Posted by : Unknown Jumat, 24 Oktober 2014



Di tengah kondisi bangsa yang carut marut dan reformasi yang belum tuntas ini. Kehidupan kita semakin menampakan jurang kesenjangan sosial. Hampir setiap hari kita disuguhi informasi tentang korupsi, mafia pajak, keculasan para penegak hukum dan berbagai fenomena kebobrokan tatanan serta para elit pemimpin negeri yang akut terjangkiti moral hazard.

Para remaja bangsa ini, telah mengejutkan sensibilitas publik, bahkan mengagetkan masyarakat dunia. Yaitu, diraihnya juara umum pada Lomba Penelitian Ilmiah Remaja Tingkat Dunia Ke-17 atau 17th International Conference of Young Scientists (ICYS) pada 12- 17 April 2010. Tim Remaja Indonesia yang berkompetisi di semua bidang lomba, yakni Ilmu Fisika, Matematika, Komputer, dan Ekologi meraih tujuh medali emas, satu medali perak, dan tiga medali perunggu. Prestasi ini mengulang kesuksesan Indonesia pada ajang yang sama tahun lalu di Pszcyna, Polandia.

TUGAS PENGERJAAN
Menurut kutipan terpilih, berapa medali emas yang diraih Tim Remaja Indonesia pada 17th International Conference of Young Scientists (ICYS)? Materi ini diambil dari sumber yang berbeda.

SEGMEN DATA
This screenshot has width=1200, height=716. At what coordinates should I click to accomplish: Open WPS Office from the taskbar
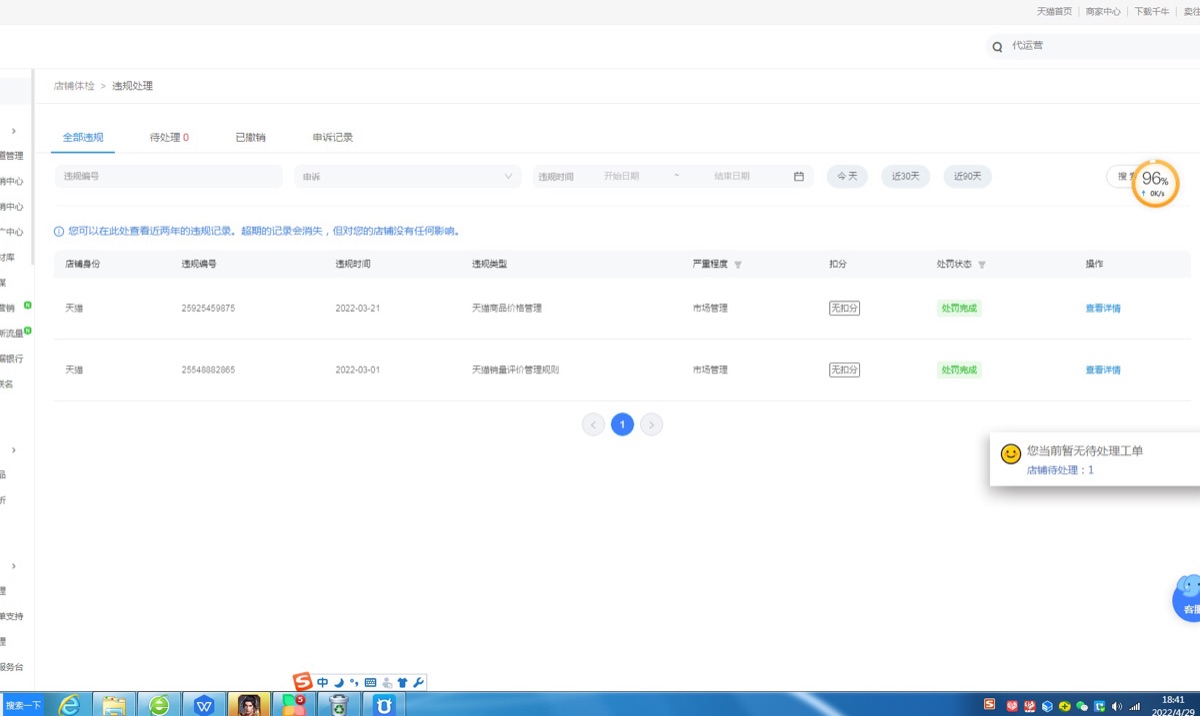click(x=204, y=705)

PENYELESAIAN SOAL
Tujuh medali emas.